Kleiner Abstecher ins verbotene Land

Spur durch Deutschland, Wallbach – Laufenburg, 13. Juni 2020. Die beiden Zwiebeltürme des Fridolinsmünsters im deutschen Bad Säckingen sind zu verlockend. Ich will kurz nach drüben. Über die Holzbrücke geht es problemlos, und ich stelle fest, dass die deutsche Salatsauce schmeckt wie vor Corona.

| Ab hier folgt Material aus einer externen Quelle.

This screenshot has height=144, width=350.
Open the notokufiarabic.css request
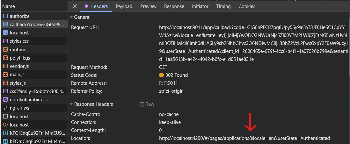pyautogui.click(x=34, y=100)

Hier geht’s durch: Offene Grenze zwischen Deutschland und der Schweiz

Über die Nacht in der Hängematte gibt’s wenig zu erzählen, weil ich tief geschlafen habe. Doch gegen Morgen geht der Lärm los, aber das hat mit der Hängematte nichts zu tun – es erwachen rund um die Waldhütte sehr viele Vögel zur Unzeit. Sehr unterschiedliche Gesänge bieten sie an, ich erkenne eigentlich nur die Amsel. Einer der Vögel hat mir auf die Jacke geschissen, die ich zum Lüften und Trocknen an einen Ast gehängt habe. Das bringe Glück, hat mal jemand gesagt. Trotzdem putze ich die Kacke weg, rasiere mich danach am Brünnlein, mache Kaffee. Ein Gemeindearbeiter dreht mit seinem Gefährt auf dem Platz eine Runde und wünscht einen schönen Tag. Das tut auch die Krankenschwester, die ihren Schäferhund ausführt, bevor sie ins Bett geht. Sie hatte Nachtwache.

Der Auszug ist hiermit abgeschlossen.